ONE in seven Scots is prescribed an antidepressant, and prescribing is continuing to rise.

As a clinical psychologist who has spent his career in the NHS trying to help people with common mental health problems, it seems to me that this figure, shocking as it is, suggests we think differently about how we respond to mental health in our society.

Antidepressants are routinely prescribed for anxiety as well as, in a minority of cases, for pain, migraine, and so on. Although anxiety and depression are frequently found together, anxiety is, across Europe, more common than depression and every bit as debilitating. NHS mental health services and voluntary organisations, although often doing good work, see only the tip of the iceberg and will continue to struggle as demand inevitably outweighs supply, leading to demoralised therapists faced with the Sisyphean task of "doing something about the waiting list". Next year, the Scottish Government introduces a target of 18 weeks between referral and treatment. While many NHS departments will struggle to meet this target, it is surely unacceptable for highly distressed individuals, having plucked up the courage to go to their GP, to be told that they may wait more four months to receive help. Why are we so unambitious? It is no wonder GPs, faced with unresponsive services, feel they have no option but to prescribe.

However, although mental health services are under-funded and deserving of more resources, the answer is not simply "more cognitive behavioural therapy (CBT)". As a CBT therapist, I can attest to the enormous benefit CBT (and other approaches) can often give an individual but I can also see how often it fails. The Improving Access to Psychological Therapies (IAPT) programme for common mental health problems (essentially anxiety and depression), generously funded by the Government south of the Border, is now, predictably, showing, at best, mediocre outcomes suggesting that this model - significant expansion of mainly-CBT individual therapy provision - is of limited benefit. Similar results were reported in Sweden. One reason for this is that psychological therapies, CBT included, are too often tested in university research centres with "perfect patients in perfect circumstances". They often do not travel well to our communities especially to those who have to struggle daily with simply keeping their heads above water. There is a danger that we are now, too often, pathologising normal emotions, for example clinical depression rather than unhappiness.

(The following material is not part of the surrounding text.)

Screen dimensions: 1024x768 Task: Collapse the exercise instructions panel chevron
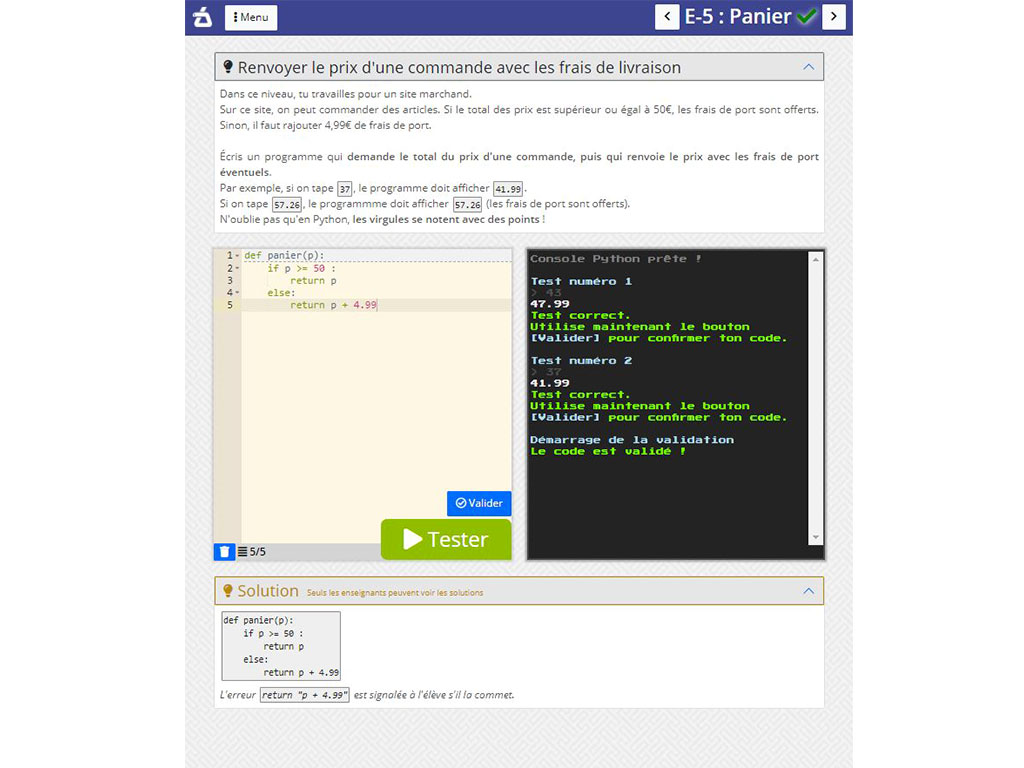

It is time to look for more radical models that better fit the complex nature of what is going on in our society. Although anxiety and depression can affect anyone, why are they more common in poorer areas? What keeps stigma alive resulting in many people, especially working-class men, being unable to tell anyone about their distress (and, as a result, often self-medicating with alcohol or drugs)? Why do so many people, offered therapy, fail to attend or drop-out? Why are there so few useful early intervention or preventative strategies available (preferably in primary schools)? Why do we not pay more attention to the serious bi-directional relationship between poor mental and physical health?

There are no easy answers but it seems reasonable to suggest that we should look to develop integrated lifespan models ranging from the individual to population level and that we should stop separating mental health from physical health from social realities and aim to develop better holistic biopsychosocial interventions. Doing so may allow us to reduce social, physical health and mental health costs while improving and even saving lives. Finally, and perhaps most pressing, we must pay more attention to the toxic factors in our society that leads one in seven of our fellow citizens to seek antidepressant medication in an attempt to deal with intolerable distress?

Let us get rid of the artificial divide between people who are "normal" and people who have mental health/illness problems. Let us not assume that it should only be the responsibility of individuals to alleviate their distress. At a time when the nation is asking itself what kind of society in which we want to live, this is an opportune moment to reconsider our approach to mental health.